EXTRACTED DATA >>
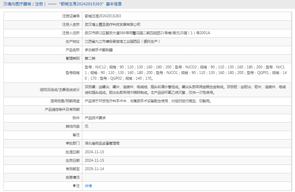
Task: Click the intended use description text
Action: tap(148, 101)
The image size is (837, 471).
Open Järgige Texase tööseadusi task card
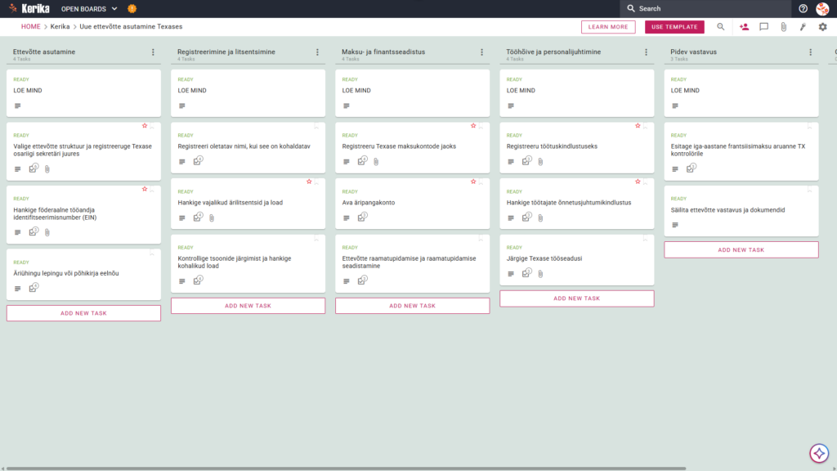click(576, 261)
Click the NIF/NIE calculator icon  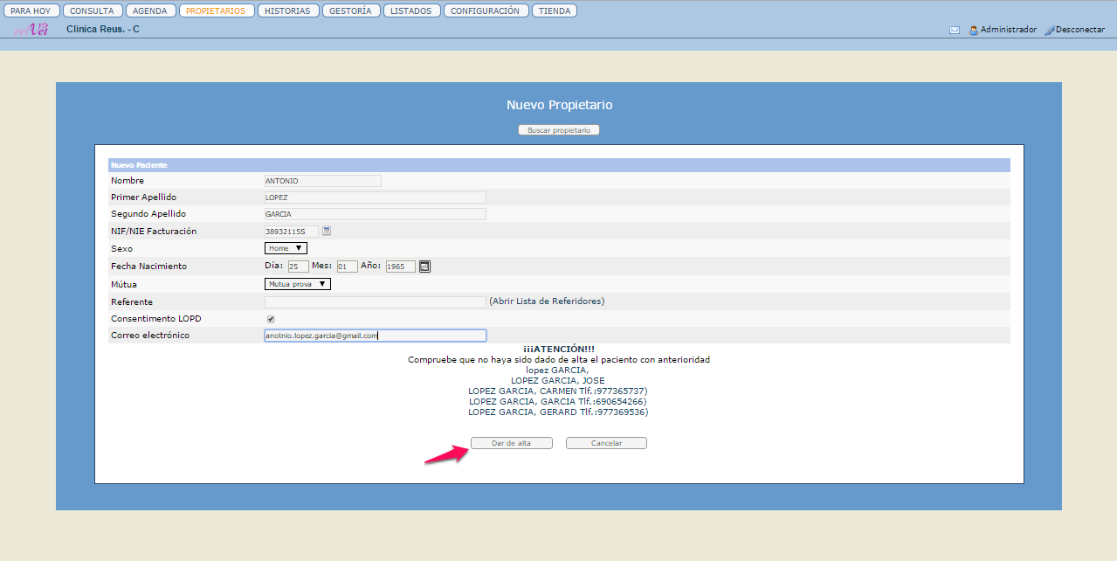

WHAT TO WORK ON >>
All lines from the one holding "The image size is (837, 471)." through the last line of the entries, and nothing else, are to be output exactly; leave out the pictures.

EXERCISE ANSWER >>
The image size is (837, 471).
Open Järgige Texase tööseadusi task card
click(576, 261)
Click the NIF/NIE calculator icon  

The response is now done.